### Task instructions
Pictures are to be left out, and only the lines from the one containing "The width and height of the screenshot is (279, 209)." through the last line of the data are to be returned exactly.

○ ○ ○ ○

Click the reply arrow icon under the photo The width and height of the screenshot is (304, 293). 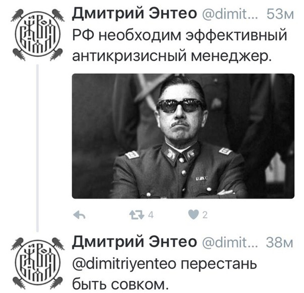point(79,215)
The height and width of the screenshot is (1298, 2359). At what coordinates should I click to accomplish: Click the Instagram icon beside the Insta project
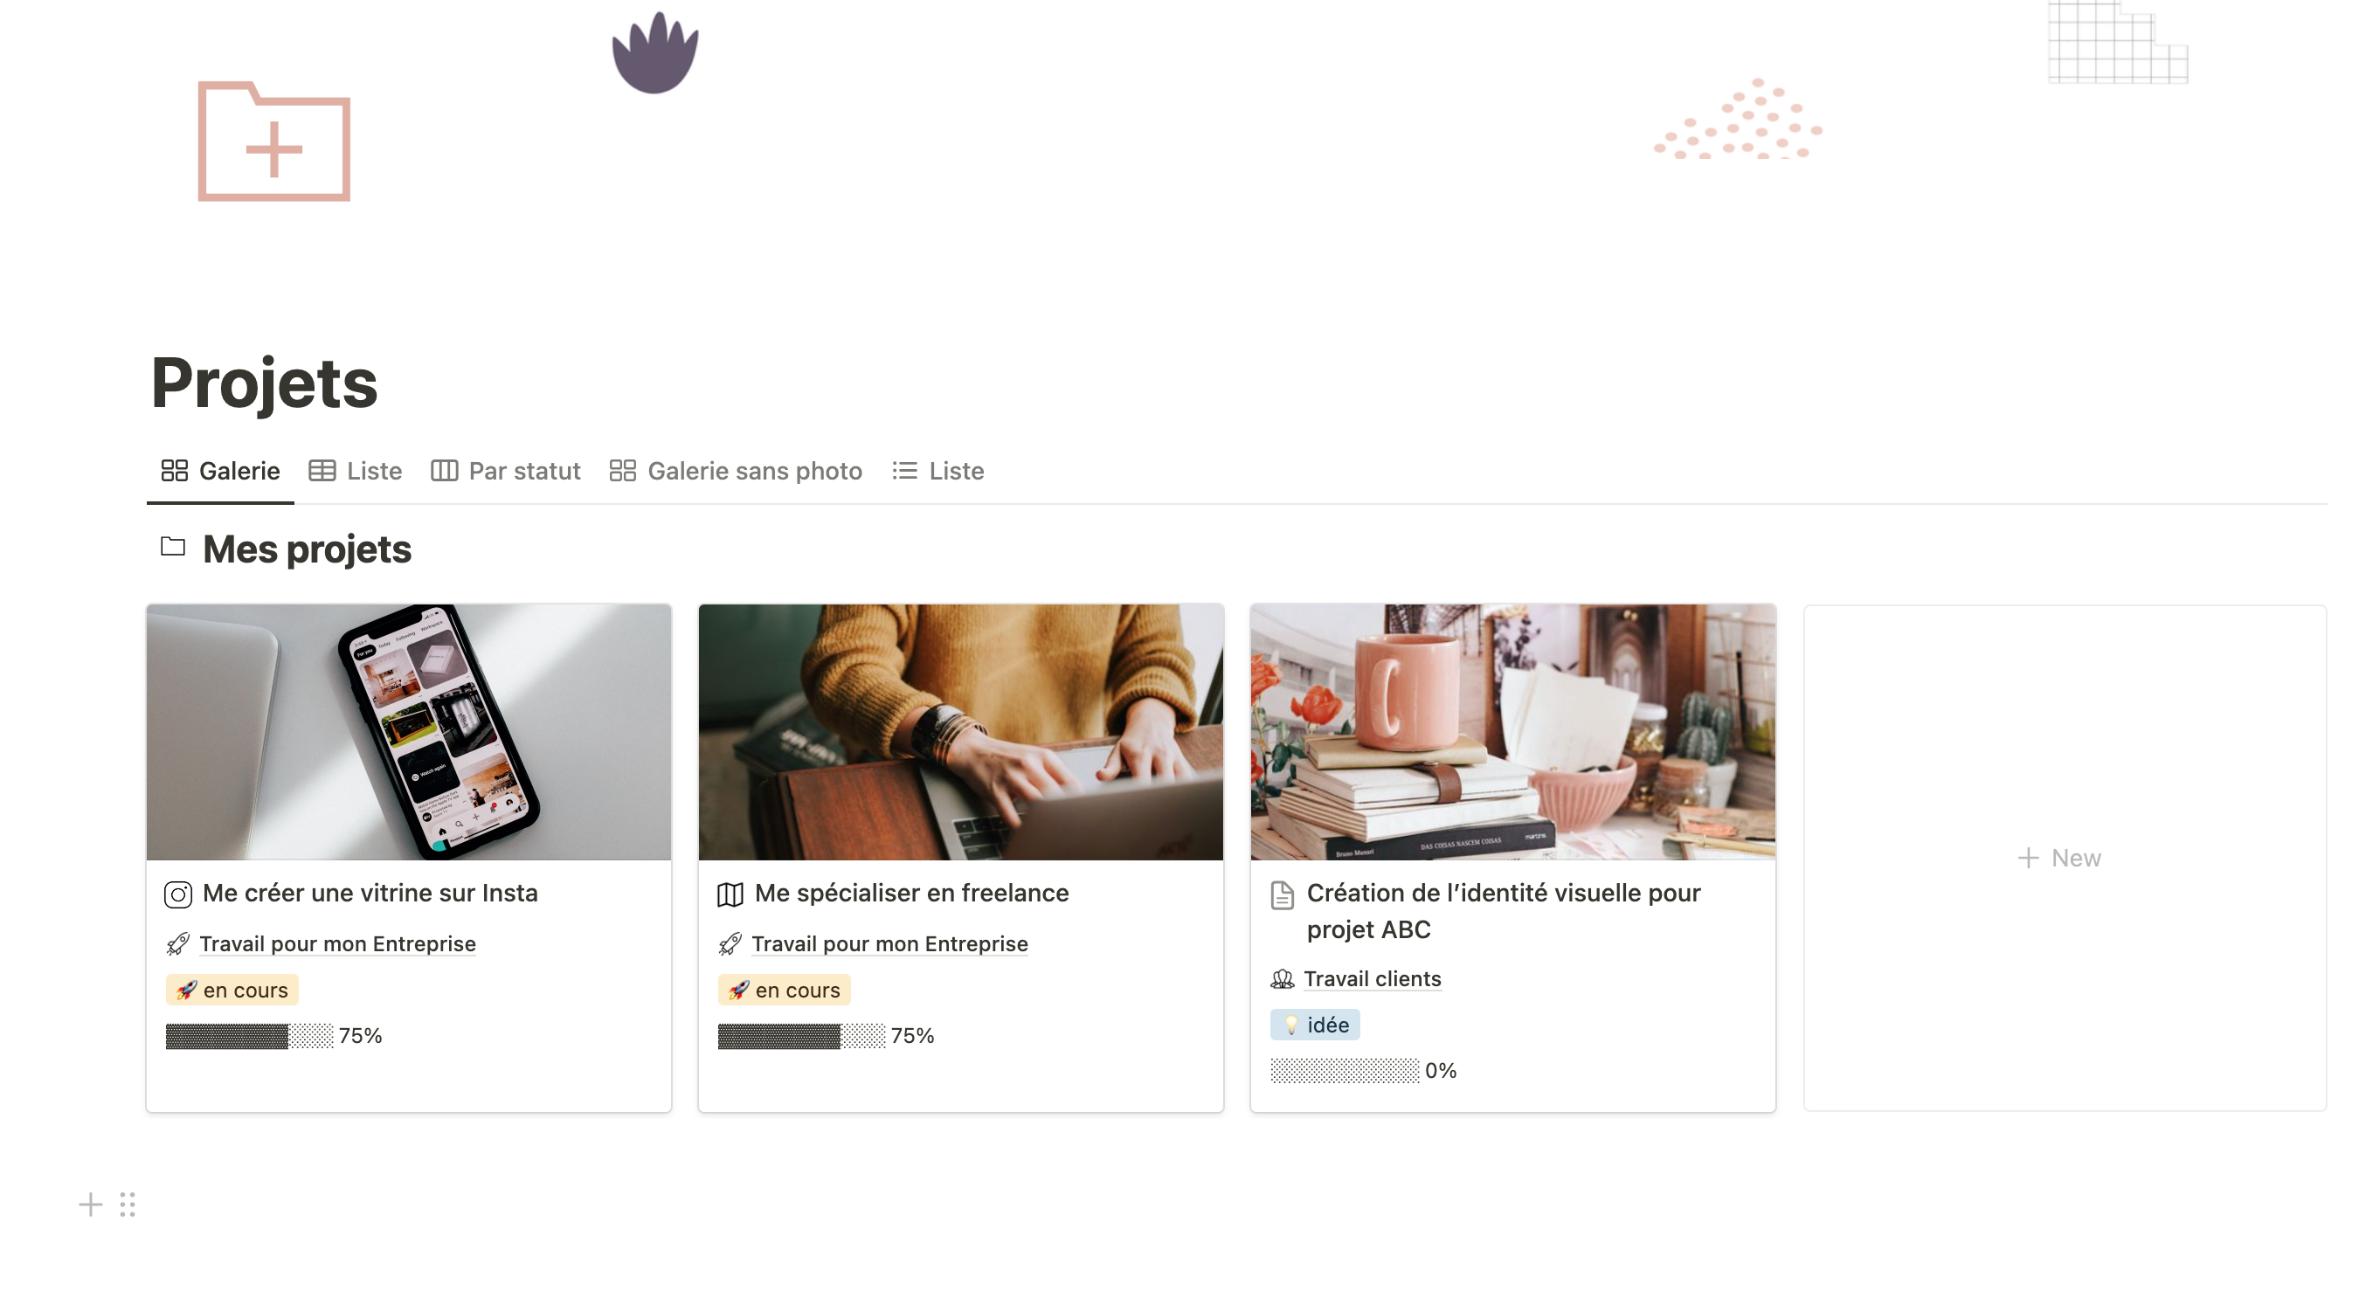[x=178, y=894]
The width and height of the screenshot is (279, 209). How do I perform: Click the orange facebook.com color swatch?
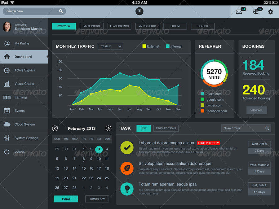pyautogui.click(x=202, y=111)
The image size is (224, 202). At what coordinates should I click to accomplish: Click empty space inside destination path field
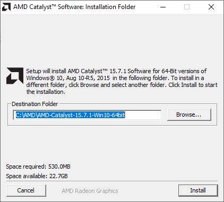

○ ○ ○ ○

### Exercise response
The width and height of the screenshot is (279, 209). How do I perform: Click the orange facebook.com color swatch?
pyautogui.click(x=202, y=111)
The image size is (224, 202). At what coordinates should I click to accomplish: Click empty space inside destination path field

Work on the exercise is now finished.